_WHAT IS REQUIRED_: One figure is the expected answer: how many lines in the listing contain "panel".

_MATERIAL TO PROCESS_:
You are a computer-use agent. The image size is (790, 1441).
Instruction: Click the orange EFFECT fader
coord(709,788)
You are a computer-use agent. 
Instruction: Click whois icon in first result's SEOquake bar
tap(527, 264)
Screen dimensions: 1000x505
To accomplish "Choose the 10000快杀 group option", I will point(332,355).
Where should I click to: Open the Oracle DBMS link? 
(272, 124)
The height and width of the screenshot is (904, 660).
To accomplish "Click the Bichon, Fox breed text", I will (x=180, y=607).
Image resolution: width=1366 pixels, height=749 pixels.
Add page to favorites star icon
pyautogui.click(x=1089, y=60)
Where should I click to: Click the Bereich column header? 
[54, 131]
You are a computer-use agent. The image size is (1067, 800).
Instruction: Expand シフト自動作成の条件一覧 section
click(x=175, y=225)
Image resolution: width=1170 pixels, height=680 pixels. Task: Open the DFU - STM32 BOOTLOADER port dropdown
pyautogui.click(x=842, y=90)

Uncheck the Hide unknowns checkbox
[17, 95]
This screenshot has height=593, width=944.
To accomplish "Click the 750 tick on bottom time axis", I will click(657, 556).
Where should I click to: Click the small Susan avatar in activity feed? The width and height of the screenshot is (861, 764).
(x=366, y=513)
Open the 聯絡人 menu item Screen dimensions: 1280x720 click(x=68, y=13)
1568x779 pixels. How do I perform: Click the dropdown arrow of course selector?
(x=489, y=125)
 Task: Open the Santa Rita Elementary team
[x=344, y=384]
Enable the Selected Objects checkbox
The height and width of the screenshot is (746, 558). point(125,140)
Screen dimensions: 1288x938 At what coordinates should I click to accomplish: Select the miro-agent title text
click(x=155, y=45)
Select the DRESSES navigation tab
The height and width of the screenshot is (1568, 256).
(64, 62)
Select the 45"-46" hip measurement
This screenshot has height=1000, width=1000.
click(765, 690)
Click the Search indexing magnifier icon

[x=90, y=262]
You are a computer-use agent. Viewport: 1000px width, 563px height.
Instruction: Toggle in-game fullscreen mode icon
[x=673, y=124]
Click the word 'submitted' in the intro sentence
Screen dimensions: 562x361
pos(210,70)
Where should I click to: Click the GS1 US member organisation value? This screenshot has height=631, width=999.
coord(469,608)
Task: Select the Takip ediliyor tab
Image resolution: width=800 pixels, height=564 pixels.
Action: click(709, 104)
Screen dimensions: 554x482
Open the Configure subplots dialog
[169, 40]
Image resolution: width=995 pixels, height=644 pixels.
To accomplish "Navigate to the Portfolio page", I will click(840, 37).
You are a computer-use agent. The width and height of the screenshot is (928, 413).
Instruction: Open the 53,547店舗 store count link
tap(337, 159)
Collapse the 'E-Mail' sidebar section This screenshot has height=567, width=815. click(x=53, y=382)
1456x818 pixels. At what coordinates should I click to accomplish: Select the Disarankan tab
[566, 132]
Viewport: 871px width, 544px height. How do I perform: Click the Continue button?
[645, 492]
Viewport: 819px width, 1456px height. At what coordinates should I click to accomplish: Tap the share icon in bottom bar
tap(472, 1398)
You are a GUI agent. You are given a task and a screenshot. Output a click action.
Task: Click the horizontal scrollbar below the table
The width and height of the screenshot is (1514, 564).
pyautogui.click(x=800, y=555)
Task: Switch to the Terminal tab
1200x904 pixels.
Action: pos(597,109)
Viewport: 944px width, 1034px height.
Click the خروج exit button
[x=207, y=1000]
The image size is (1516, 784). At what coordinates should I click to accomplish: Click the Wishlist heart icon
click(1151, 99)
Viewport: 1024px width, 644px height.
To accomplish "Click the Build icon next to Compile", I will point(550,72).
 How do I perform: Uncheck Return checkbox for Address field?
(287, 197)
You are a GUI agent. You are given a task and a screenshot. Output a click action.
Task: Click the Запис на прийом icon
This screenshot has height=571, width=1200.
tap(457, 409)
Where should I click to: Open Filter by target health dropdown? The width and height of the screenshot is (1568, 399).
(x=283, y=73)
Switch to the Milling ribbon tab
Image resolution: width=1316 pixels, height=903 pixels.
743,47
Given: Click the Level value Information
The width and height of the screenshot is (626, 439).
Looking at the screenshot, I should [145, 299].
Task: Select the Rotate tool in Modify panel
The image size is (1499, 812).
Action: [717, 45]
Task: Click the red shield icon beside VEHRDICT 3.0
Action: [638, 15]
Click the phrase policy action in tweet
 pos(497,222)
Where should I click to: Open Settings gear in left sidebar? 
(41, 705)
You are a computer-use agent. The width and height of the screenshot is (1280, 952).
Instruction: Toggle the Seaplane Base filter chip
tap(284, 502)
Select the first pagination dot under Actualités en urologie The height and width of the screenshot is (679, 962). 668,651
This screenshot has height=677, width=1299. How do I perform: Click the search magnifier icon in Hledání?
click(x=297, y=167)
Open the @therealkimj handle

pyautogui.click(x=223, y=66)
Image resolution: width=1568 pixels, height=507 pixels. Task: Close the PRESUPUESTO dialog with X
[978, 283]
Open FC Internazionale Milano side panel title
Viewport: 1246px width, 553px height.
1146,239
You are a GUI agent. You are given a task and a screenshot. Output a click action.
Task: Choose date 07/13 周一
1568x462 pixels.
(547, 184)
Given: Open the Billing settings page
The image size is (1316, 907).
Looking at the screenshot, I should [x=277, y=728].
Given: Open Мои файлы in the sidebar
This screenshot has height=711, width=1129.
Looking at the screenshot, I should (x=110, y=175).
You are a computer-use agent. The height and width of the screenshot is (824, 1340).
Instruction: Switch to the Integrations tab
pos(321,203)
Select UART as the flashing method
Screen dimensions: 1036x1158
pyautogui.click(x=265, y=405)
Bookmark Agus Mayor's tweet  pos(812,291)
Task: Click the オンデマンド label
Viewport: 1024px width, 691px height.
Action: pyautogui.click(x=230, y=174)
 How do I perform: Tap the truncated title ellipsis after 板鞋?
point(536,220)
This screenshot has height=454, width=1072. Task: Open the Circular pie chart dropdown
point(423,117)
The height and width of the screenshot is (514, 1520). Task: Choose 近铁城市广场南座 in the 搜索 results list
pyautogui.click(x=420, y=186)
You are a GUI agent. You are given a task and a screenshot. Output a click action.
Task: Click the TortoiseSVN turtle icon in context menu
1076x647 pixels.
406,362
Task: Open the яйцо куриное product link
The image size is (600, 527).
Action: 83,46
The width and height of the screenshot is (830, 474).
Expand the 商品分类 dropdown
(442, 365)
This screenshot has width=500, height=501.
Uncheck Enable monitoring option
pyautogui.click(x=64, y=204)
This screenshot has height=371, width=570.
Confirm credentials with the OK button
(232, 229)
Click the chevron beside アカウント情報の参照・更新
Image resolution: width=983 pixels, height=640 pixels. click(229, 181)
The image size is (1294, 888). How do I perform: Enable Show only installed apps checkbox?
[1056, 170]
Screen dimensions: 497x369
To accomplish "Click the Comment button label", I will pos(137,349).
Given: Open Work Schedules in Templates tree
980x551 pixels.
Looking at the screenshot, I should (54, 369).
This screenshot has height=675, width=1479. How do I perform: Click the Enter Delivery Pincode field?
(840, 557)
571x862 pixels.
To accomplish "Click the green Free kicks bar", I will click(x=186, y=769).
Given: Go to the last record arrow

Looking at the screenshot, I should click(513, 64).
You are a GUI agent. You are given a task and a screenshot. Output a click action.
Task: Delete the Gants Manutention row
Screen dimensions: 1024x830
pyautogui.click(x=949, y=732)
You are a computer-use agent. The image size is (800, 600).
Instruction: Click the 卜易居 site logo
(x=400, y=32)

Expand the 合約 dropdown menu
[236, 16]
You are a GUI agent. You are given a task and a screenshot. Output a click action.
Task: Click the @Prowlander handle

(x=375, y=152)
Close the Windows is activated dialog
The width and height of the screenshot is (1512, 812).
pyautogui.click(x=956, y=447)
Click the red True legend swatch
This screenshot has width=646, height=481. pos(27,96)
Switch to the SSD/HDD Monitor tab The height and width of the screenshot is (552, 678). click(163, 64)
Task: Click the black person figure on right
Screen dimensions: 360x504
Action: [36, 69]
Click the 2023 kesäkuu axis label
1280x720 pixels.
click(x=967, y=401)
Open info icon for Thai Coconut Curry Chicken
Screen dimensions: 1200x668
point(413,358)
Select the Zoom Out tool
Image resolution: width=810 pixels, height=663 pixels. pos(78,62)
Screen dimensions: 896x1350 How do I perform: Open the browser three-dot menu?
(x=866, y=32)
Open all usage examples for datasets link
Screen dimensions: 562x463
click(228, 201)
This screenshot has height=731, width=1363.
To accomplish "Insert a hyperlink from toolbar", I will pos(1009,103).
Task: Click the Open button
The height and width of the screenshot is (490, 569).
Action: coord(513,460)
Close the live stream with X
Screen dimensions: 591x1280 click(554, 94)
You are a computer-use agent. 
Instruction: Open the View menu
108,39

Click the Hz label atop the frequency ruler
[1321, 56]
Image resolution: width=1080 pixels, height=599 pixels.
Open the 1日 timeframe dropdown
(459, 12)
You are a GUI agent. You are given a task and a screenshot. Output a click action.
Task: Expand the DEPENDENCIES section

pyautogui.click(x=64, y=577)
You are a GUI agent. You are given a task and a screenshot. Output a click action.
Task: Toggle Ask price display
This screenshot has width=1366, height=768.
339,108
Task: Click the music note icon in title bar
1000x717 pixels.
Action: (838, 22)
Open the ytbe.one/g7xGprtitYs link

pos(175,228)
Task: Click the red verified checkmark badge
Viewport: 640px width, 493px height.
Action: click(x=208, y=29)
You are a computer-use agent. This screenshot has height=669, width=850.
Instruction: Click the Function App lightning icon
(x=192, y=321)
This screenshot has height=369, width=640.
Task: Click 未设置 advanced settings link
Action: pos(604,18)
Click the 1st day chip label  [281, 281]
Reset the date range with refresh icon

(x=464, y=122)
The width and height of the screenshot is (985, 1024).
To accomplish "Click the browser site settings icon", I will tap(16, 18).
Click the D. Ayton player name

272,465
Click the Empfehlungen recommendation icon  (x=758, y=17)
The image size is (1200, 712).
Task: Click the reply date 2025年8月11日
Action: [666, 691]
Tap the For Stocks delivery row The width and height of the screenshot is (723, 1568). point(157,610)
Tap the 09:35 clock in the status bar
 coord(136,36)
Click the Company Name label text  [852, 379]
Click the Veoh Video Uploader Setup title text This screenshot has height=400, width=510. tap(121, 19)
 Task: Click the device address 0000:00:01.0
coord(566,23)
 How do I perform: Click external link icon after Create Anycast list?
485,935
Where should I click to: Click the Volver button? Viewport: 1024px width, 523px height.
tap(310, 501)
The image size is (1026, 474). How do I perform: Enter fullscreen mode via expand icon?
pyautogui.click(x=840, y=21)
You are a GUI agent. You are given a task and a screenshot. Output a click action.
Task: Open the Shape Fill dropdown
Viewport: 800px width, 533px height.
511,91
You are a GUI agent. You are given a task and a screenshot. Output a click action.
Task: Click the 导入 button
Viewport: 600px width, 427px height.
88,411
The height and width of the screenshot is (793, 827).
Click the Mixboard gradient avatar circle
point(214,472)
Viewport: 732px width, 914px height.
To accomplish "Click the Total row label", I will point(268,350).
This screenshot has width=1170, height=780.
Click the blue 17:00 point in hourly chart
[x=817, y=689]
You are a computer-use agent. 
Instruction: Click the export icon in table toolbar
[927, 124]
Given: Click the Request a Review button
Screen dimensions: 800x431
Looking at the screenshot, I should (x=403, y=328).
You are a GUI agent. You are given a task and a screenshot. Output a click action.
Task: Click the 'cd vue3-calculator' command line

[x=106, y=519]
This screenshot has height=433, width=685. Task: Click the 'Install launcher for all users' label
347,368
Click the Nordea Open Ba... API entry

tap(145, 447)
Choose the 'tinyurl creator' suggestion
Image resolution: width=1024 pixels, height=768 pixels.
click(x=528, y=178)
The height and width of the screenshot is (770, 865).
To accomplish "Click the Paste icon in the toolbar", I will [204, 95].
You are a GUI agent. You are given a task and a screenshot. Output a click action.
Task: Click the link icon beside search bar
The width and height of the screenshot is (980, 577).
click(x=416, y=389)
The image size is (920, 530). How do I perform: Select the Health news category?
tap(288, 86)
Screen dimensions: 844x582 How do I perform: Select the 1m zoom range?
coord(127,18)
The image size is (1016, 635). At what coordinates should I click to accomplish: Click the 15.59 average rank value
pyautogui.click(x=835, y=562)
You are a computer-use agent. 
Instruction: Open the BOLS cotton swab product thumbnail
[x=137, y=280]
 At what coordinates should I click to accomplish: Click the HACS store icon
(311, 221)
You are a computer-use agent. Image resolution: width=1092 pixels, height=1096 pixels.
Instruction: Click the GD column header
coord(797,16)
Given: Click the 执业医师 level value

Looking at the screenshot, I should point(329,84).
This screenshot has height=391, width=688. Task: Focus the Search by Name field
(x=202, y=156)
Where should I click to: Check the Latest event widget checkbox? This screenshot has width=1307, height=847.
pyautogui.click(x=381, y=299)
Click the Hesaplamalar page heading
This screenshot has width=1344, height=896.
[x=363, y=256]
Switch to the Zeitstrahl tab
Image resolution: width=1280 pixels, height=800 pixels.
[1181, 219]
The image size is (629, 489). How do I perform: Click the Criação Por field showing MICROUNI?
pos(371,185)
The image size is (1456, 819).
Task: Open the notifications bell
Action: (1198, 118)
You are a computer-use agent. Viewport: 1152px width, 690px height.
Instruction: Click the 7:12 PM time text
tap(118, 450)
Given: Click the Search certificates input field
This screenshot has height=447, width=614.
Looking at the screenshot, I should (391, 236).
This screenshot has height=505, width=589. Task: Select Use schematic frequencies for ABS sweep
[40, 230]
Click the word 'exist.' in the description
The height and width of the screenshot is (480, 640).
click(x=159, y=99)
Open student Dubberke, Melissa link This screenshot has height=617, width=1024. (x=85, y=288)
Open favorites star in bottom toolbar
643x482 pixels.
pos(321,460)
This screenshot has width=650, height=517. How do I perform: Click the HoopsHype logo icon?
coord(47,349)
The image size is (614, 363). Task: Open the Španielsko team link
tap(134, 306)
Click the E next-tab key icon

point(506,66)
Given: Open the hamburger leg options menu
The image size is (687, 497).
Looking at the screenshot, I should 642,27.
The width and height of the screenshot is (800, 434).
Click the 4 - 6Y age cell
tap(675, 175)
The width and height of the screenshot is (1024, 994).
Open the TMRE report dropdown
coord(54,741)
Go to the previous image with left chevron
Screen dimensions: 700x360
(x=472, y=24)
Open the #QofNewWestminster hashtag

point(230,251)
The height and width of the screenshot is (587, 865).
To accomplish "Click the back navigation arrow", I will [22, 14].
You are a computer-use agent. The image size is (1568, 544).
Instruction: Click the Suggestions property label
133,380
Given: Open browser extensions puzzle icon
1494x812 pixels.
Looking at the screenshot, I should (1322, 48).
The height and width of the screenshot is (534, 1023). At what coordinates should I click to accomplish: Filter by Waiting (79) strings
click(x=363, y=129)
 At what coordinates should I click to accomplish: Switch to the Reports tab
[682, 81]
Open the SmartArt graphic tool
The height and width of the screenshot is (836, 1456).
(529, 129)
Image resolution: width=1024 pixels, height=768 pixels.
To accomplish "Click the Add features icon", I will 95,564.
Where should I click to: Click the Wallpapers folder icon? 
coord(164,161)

_RESPONSE BOX_: 2